====== Data ======

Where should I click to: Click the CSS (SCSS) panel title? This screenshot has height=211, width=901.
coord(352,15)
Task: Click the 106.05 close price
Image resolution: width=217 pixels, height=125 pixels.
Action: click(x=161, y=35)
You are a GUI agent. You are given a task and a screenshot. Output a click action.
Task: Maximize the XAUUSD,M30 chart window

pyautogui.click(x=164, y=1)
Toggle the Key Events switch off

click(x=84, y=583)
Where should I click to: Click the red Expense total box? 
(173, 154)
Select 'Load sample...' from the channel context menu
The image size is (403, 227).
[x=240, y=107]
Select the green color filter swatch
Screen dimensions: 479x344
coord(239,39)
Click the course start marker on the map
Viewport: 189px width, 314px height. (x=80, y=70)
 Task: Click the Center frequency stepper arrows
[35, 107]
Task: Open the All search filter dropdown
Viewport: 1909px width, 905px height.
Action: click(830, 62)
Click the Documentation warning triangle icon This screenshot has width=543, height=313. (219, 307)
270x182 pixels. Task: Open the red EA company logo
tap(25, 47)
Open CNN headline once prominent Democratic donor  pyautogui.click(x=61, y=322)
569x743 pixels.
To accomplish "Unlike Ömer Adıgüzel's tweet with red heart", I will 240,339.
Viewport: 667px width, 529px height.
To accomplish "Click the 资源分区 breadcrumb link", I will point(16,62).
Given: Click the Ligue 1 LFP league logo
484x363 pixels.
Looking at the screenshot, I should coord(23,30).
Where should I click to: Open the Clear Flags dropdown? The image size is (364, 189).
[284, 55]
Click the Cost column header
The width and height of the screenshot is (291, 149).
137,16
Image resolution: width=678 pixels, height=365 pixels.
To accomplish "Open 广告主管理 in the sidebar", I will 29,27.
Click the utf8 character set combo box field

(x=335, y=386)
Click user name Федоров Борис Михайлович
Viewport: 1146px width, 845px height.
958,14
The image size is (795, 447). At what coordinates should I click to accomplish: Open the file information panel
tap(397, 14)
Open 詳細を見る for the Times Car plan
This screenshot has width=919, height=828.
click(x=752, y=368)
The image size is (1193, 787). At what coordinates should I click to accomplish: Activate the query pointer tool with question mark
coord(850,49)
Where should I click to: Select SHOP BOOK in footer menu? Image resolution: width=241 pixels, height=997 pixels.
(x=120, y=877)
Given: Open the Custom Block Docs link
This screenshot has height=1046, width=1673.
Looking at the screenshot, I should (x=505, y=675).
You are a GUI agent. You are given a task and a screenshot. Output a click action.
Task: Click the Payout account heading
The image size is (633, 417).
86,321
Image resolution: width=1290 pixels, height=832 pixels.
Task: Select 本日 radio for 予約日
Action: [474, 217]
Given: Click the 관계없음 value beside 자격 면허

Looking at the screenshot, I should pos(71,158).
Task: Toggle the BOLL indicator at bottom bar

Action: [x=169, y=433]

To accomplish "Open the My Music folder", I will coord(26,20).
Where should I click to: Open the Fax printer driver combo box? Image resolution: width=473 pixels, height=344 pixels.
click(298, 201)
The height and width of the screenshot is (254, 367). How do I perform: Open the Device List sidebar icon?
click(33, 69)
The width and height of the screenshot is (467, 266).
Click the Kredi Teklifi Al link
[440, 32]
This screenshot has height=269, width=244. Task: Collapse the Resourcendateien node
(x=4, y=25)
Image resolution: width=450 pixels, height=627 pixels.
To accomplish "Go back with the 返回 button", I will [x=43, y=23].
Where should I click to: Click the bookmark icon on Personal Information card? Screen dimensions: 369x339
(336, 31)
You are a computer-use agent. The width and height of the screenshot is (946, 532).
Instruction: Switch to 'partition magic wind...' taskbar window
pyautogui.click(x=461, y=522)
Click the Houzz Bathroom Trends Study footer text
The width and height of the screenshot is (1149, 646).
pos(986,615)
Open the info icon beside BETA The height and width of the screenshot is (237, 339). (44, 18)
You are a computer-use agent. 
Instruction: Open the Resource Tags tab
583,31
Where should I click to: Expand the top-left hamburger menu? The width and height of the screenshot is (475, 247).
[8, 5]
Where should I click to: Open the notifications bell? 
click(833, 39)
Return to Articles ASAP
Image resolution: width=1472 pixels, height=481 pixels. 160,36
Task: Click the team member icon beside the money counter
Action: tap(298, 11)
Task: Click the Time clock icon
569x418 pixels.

======

_What you will do_. Each line in the data that holds the word "computer" must be copied.

_Result of this exercise_.
You are a computer-use agent. The width and height of the screenshot is (946, 532).
You are a computer-use agent. 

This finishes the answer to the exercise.